Lei vive in Italia dagli anni Sessanta e, insieme a suo marito, il giornalista e scrittore Bill Curtis Pepper (1917-2014), era nella Roma della «Dolce vita».
Non esisteva la «Dolce vita », è stato un film. Non apprezzo che se ne parli tanto, come artisti eravamo lì per lavorare. È stata una bella storia da racconare, tutto qui.
Che cosa le piace di più dell’Italia?
Quando guardo dalla finestra vedo la storia, questi paesaggi hanno influenzato la mia anima. Poi una delle prime parole che imparai è «mammone». Gli italiani sono molto legati alla mamma, più a lungo di quanto dovrebbero. D’altronde nella maggior parte del mondo l’uomo è l’elemento centrale, qui la donna viene prima. Il cibo mi piace tutto, ma «ice cream» è il mio secondo nome.
A Piombino mangiava panini con cipolla e salsiccia alle sette di mattina per farsi accettare dagli operai. Per una donna quanto è stato difficile inserirsi in un universo maschile?
Già, salsiccia e cipolle. Erano panini squisiti. Avevo uno stomaco forte.

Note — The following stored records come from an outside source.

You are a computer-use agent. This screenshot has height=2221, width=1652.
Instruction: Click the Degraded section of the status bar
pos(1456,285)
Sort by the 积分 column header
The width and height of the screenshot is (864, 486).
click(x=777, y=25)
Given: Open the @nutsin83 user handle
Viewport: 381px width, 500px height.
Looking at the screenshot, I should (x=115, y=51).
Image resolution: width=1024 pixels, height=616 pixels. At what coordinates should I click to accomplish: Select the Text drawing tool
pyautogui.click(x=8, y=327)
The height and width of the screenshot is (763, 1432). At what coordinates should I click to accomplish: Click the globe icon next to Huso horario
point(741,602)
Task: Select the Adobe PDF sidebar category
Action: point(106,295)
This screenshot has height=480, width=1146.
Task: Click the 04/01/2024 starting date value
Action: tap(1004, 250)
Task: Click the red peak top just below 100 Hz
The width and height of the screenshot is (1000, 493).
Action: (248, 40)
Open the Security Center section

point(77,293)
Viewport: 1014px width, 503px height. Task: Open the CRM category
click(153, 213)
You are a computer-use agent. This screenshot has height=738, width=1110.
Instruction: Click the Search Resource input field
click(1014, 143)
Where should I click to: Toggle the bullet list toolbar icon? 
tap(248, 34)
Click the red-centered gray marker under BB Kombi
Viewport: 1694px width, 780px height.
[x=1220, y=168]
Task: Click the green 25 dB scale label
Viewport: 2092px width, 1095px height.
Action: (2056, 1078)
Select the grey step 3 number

In fabbrica il gabinetto per le donne non esisteva nemmeno. Con gli operai scherzavo dicendo: ” Una donna? Sono una donna?». Nel contesto dell’arte , «donna» diventa quasi un termine che sminuisce, ma quando un uomo parla di arte non fa mai riferimenti sessuali sul suo lavoro, dice «Sono un uomo.» Io non faccio un’arte femminile, non voglio fare un’arte maschile.
Solo di recente troviamo interessante il lavoro di una donna, prima veniva guardato in modo sarcastico. Ma in famiglia ho avuto fa fortuna di avere come esempi donne molto forti ed emancipate : mia madre e le nonne. Mia nonna un giorno tornò con I capelli tagliati a caschetto: fu quasi una dichiarazione di libertà e indipendenza.
Lei ha due figli. Stando a diffusi luoghi comuni essere artista e avere una famiglia è impossibile.
Mia figlia Jorie Graham è poetessa, ha vinto un premio Pulitzer. Mio figlio John Randolph Pepper, è un regista e un fotografo di successo. Ho anche nipoti. Sono avida di vita, voglio tutto. Riassumiamo il concetto così: faccio arte, non mi metto in una prigione con le sbarre. L’arte è dove l’artista prova un senso di libertà, non di essere rinchiuso. Qui però c’è una differenza tra uomini e donne: le artiste devono essere toste per arrivare alla meta ma allo stesso tempo sono capaci di lavorare con i colleghi e sanno che ogni uomo è il figlio di una donna: come dicevo, il problema dell’Italia è quello dei “mammoni”.